Trent McCauley is sixteen, brilliant, and obsessed with one thing: making movies on his computer by reassembling footage from popular films he downloads from the net. In the dystopian near-future Britain where Trent is growing up, this is more illegal than ever; the punishment for being caught three times is that your entire household’s access to the internet is cut off for a year, with no appeal.
Trent's too clever for that too happen. Except it does, and it nearly destroys his family. Shamed and shattered, Trent runs away to London, where he slowly he learns the ways of staying alive on the streets. This brings him in touch with a demimonde of artists and activists who are trying to fight a new bill that will criminalize even more harmless internet creativity, making felons of millions of British citizens at a stroke.

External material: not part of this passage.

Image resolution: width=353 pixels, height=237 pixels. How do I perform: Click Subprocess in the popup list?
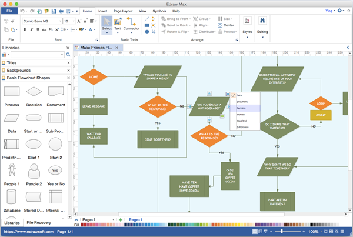click(x=243, y=127)
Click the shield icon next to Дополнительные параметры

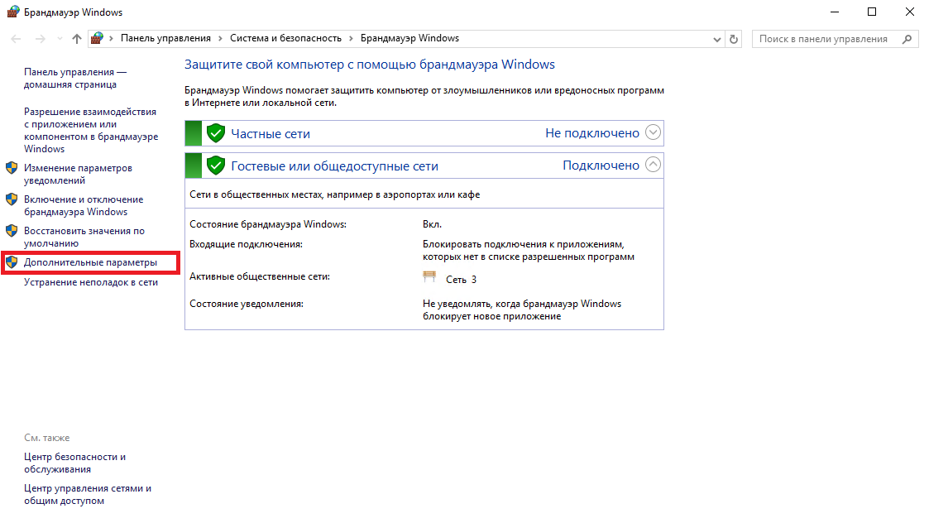(x=12, y=262)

'his most cogent, energizing call-to-arms to date, an old-fashioned (but forward-thinking) counterculture rabble rouser that will have dissidents of all ages dying to stick it to the Man...' Publishers Weekly
Author
About Cory Doctorow
Canadian-born Cory Doctorow is the author of the New York Times bestselling novel Little Brother. He has won the Locus Award for his fiction three times, been nominated for both the Hugo and the Nebula, and is the only author to have won both the John W. Campbell Award for Best New Writer and the Campbell Award for best SF Novel of the Year. He is the co-editor of BoingBoing.net, writes columns for Make, Information Week, the Guardian online and Locus and has been named one of the internet's top 25 influencers by Forbes magazine and a Young Global Leader by the World Economic Forum. Cory Doctorow lives in London with his wife and daughter.